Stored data
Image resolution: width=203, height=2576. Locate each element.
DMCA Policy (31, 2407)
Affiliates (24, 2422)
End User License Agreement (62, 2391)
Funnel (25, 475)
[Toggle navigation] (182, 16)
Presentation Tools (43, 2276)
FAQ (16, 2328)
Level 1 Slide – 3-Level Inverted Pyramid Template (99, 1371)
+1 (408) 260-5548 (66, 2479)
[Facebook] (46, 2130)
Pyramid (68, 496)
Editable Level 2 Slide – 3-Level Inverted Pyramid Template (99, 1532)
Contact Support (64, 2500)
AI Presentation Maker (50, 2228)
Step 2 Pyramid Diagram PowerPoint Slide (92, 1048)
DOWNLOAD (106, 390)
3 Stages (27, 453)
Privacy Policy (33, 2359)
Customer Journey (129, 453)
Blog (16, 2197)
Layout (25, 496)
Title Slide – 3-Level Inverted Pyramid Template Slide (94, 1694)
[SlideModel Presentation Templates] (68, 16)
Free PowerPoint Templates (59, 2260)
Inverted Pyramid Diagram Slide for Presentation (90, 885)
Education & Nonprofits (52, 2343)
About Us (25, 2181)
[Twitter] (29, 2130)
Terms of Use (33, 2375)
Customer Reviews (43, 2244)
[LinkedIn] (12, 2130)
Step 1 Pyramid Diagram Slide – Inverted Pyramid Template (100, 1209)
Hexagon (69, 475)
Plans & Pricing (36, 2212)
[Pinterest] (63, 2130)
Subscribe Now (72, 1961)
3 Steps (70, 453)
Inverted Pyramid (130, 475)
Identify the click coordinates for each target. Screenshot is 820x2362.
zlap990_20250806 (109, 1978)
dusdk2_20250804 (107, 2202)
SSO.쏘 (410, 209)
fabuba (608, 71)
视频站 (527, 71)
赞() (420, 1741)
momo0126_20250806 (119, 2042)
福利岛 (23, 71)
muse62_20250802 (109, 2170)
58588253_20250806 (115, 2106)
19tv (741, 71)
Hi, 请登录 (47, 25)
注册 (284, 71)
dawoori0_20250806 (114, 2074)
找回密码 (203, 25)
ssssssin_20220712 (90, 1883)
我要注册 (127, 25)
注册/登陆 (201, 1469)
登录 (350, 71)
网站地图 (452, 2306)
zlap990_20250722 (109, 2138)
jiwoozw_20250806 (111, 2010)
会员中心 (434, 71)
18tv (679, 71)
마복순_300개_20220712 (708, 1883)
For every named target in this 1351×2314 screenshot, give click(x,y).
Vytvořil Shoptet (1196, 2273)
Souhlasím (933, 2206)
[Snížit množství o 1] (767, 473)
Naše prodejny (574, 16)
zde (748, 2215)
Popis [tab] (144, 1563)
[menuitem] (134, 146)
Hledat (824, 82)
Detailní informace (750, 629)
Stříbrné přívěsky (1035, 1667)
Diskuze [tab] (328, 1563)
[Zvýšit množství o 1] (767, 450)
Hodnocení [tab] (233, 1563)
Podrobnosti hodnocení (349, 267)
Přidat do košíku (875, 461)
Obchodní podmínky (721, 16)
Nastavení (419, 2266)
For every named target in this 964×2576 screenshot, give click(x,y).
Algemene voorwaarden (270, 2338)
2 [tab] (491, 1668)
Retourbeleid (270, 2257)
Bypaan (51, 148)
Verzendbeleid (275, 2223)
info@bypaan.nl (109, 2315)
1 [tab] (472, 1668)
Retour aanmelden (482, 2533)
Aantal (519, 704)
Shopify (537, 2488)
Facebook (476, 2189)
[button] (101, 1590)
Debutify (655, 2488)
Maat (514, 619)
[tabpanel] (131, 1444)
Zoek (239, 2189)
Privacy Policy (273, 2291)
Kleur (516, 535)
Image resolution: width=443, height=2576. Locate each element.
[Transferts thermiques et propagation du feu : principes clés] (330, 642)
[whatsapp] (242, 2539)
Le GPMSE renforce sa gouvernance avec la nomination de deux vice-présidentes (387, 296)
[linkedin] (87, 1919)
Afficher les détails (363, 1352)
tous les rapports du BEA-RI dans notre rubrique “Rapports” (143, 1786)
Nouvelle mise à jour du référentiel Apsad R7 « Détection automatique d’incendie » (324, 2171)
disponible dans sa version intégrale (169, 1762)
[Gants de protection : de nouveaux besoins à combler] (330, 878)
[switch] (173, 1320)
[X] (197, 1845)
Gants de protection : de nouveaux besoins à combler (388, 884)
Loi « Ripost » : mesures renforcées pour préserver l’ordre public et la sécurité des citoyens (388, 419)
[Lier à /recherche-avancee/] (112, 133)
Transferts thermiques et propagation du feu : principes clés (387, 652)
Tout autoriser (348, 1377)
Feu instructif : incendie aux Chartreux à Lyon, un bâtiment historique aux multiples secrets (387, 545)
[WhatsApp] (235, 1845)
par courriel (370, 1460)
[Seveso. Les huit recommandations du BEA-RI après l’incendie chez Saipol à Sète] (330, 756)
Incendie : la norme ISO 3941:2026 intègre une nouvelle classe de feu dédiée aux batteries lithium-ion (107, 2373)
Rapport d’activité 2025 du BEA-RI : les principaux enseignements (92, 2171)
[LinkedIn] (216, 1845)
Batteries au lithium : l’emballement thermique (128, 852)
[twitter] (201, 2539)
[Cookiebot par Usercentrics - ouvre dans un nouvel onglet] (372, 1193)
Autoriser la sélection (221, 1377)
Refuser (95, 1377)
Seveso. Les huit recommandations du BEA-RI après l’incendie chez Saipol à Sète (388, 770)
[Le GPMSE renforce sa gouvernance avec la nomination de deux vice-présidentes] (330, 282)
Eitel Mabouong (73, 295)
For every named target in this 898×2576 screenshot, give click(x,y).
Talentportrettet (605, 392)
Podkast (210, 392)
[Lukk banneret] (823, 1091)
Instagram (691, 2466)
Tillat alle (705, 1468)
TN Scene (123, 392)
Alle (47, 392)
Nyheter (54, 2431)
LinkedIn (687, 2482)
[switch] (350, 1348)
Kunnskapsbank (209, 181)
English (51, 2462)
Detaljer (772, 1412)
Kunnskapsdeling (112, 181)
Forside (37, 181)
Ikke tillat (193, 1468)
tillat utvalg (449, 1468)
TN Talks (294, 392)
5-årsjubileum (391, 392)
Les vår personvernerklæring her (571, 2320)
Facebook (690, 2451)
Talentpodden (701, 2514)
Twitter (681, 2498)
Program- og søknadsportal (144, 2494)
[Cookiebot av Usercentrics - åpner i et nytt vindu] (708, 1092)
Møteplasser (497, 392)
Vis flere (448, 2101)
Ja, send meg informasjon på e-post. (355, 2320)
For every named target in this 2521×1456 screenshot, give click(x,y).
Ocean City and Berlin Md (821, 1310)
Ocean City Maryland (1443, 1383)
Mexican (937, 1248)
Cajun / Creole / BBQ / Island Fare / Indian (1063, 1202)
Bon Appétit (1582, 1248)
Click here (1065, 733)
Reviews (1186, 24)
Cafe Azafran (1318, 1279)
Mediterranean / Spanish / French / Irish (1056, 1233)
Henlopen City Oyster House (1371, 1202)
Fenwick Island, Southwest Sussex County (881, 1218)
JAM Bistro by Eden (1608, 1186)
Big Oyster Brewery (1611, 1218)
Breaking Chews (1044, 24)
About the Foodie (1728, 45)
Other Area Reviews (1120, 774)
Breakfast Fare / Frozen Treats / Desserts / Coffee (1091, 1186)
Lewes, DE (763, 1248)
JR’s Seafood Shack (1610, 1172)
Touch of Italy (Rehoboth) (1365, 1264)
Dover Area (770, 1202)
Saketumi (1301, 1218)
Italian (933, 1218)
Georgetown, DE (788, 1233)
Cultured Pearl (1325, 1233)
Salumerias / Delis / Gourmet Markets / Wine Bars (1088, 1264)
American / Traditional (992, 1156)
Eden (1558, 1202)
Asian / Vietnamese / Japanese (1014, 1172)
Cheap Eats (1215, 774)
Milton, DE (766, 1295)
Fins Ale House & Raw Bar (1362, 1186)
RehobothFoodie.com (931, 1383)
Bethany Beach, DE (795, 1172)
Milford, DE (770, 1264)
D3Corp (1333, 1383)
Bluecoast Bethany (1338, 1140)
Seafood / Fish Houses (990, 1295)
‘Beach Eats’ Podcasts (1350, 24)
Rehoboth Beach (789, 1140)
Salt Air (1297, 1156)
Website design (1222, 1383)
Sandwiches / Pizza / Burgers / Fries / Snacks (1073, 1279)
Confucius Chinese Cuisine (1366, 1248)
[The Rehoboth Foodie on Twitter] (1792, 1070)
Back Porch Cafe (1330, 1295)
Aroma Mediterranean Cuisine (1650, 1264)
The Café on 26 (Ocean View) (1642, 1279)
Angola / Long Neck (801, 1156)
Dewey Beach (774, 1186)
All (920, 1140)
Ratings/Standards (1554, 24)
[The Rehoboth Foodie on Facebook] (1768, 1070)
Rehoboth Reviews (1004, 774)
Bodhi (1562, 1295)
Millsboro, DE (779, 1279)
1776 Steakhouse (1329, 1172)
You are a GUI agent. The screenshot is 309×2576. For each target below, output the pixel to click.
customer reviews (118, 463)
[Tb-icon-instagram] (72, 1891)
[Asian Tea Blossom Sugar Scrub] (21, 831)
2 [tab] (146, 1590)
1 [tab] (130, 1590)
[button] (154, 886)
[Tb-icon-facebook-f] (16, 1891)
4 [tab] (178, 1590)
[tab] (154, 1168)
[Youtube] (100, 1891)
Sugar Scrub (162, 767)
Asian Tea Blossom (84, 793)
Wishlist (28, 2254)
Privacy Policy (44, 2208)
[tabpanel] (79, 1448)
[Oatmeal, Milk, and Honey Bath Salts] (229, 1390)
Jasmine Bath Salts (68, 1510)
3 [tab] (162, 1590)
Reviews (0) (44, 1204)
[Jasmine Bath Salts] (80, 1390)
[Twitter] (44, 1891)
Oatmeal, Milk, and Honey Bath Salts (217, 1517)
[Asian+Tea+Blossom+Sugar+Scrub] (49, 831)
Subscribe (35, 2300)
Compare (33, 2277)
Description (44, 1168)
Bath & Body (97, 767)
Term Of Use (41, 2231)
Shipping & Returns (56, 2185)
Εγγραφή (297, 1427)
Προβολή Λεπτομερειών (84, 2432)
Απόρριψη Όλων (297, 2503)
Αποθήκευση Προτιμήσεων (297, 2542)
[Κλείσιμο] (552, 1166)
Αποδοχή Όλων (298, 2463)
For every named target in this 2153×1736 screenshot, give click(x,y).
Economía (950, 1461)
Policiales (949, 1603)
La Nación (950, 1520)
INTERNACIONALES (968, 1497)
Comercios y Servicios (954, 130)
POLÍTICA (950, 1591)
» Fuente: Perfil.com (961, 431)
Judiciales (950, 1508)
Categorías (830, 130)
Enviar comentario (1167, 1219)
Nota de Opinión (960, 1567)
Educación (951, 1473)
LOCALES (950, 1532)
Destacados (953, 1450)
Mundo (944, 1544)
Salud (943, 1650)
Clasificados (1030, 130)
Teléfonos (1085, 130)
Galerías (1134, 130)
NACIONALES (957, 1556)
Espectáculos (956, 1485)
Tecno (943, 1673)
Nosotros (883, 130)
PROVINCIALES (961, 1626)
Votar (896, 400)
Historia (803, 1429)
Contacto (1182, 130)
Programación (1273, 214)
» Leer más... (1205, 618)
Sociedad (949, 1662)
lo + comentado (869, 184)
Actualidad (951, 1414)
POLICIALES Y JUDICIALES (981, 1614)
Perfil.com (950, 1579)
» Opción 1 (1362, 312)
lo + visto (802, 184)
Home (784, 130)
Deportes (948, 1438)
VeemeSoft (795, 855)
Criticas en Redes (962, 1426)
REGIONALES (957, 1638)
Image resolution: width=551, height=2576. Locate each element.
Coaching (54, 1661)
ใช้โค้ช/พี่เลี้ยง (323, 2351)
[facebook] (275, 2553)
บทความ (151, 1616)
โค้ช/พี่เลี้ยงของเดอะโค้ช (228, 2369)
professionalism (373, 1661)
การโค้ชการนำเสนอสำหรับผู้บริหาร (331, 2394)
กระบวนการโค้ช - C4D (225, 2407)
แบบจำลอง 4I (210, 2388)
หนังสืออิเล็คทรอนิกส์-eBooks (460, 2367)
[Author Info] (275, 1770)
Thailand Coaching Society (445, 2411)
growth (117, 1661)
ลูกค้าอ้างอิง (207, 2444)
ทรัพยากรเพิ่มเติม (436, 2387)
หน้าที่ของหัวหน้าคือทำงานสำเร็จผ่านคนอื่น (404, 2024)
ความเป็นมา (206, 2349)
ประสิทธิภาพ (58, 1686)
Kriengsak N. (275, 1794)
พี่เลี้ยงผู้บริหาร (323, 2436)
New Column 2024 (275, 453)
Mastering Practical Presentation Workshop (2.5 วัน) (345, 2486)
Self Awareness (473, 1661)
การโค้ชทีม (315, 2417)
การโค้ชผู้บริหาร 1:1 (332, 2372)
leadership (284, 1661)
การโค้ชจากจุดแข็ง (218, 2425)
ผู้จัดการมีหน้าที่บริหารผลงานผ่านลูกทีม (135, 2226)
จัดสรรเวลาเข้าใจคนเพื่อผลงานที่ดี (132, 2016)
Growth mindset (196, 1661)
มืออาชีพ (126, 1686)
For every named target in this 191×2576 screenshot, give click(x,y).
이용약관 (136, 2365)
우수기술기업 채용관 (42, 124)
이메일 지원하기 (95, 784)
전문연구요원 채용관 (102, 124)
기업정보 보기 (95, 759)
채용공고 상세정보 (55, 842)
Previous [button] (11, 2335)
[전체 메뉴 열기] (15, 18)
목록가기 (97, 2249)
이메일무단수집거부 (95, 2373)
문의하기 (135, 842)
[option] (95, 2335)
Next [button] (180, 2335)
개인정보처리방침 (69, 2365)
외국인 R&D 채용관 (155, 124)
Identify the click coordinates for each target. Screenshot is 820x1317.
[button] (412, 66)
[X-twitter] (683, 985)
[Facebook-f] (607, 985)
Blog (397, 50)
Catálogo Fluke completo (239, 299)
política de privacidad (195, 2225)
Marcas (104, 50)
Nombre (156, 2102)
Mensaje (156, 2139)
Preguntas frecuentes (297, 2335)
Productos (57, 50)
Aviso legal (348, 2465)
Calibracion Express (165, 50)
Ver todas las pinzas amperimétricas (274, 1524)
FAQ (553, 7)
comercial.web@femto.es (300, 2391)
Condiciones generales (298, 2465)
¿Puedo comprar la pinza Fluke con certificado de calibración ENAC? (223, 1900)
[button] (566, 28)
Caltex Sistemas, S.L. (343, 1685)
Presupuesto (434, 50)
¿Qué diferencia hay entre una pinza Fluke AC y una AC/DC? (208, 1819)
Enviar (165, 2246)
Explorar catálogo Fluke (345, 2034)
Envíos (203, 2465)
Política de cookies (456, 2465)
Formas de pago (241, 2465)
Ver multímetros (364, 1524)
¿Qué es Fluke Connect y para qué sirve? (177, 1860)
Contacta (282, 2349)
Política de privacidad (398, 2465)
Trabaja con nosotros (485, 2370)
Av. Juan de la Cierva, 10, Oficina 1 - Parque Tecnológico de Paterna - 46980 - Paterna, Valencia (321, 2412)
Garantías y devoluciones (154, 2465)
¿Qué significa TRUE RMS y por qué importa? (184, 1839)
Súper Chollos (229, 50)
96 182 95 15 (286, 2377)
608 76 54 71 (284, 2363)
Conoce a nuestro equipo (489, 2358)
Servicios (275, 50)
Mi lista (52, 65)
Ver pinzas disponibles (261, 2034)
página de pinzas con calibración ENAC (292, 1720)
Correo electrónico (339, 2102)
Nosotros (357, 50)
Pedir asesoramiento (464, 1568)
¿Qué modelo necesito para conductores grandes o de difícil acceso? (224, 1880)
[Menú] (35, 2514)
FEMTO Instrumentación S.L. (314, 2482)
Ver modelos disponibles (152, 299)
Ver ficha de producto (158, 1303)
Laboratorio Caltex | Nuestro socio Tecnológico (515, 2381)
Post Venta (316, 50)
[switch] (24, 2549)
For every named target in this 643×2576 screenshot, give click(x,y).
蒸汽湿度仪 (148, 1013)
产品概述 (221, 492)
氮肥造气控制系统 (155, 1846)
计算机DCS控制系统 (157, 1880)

__What you need to do__
From the entries above, give again exactly the lines running from the line with "La Nación (950, 1520)" to the line with "목록가기 (97, 2249)"; include both of those lines.

__Answer to this task__
La Nación (950, 1520)
INTERNACIONALES (968, 1497)
Comercios y Servicios (954, 130)
POLÍTICA (950, 1591)
» Fuente: Perfil.com (961, 431)
Judiciales (950, 1508)
Categorías (830, 130)
Enviar comentario (1167, 1219)
Nota de Opinión (960, 1567)
Educación (951, 1473)
LOCALES (950, 1532)
Destacados (953, 1450)
Mundo (944, 1544)
Salud (943, 1650)
Clasificados (1030, 130)
Teléfonos (1085, 130)
Galerías (1134, 130)
NACIONALES (957, 1556)
Espectáculos (956, 1485)
Tecno (943, 1673)
Nosotros (883, 130)
PROVINCIALES (961, 1626)
Votar (896, 400)
Historia (803, 1429)
Contacto (1182, 130)
Programación (1273, 214)
» Leer más... (1205, 618)
Sociedad (949, 1662)
lo + comentado (869, 184)
Actualidad (951, 1414)
POLICIALES Y JUDICIALES (981, 1614)
Perfil.com (950, 1579)
» Opción 1 (1362, 312)
lo + visto (802, 184)
Home (784, 130)
Deportes (948, 1438)
VeemeSoft (795, 855)
Criticas en Redes (962, 1426)
REGIONALES (957, 1638)
Image resolution: width=551, height=2576. Locate each element.
Coaching (54, 1661)
ใช้โค้ช/พี่เลี้ยง (323, 2351)
[facebook] (275, 2553)
บทความ (151, 1616)
โค้ช/พี่เลี้ยงของเดอะโค้ช (228, 2369)
professionalism (373, 1661)
การโค้ชการนำเสนอสำหรับผู้บริหาร (331, 2394)
กระบวนการโค้ช - C4D (225, 2407)
แบบจำลอง 4I (210, 2388)
หนังสืออิเล็คทรอนิกส์-eBooks (460, 2367)
[Author Info] (275, 1770)
Thailand Coaching Society (445, 2411)
growth (117, 1661)
ลูกค้าอ้างอิง (207, 2444)
ทรัพยากรเพิ่มเติม (436, 2387)
หน้าที่ของหัวหน้าคือทำงานสำเร็จผ่านคนอื่น (404, 2024)
ความเป็นมา (206, 2349)
ประสิทธิภาพ (58, 1686)
Kriengsak N. (275, 1794)
พี่เลี้ยงผู้บริหาร (323, 2436)
New Column 2024 (275, 453)
Mastering Practical Presentation Workshop (2.5 วัน) (345, 2486)
Self Awareness (473, 1661)
การโค้ชทีม (315, 2417)
การโค้ชผู้บริหาร 1:1 (332, 2372)
leadership (284, 1661)
การโค้ชจากจุดแข็ง (218, 2425)
ผู้จัดการมีหน้าที่บริหารผลงานผ่านลูกทีม (135, 2226)
จัดสรรเวลาเข้าใจคนเพื่อผลงานที่ดี (132, 2016)
Growth mindset (196, 1661)
มืออาชีพ (126, 1686)
For every named target in this 191×2576 screenshot, give click(x,y).
이용약관 (136, 2365)
우수기술기업 채용관 (42, 124)
이메일 지원하기 (95, 784)
전문연구요원 채용관 (102, 124)
기업정보 보기 (95, 759)
채용공고 상세정보 (55, 842)
Previous [button] (11, 2335)
[전체 메뉴 열기] (15, 18)
목록가기 (97, 2249)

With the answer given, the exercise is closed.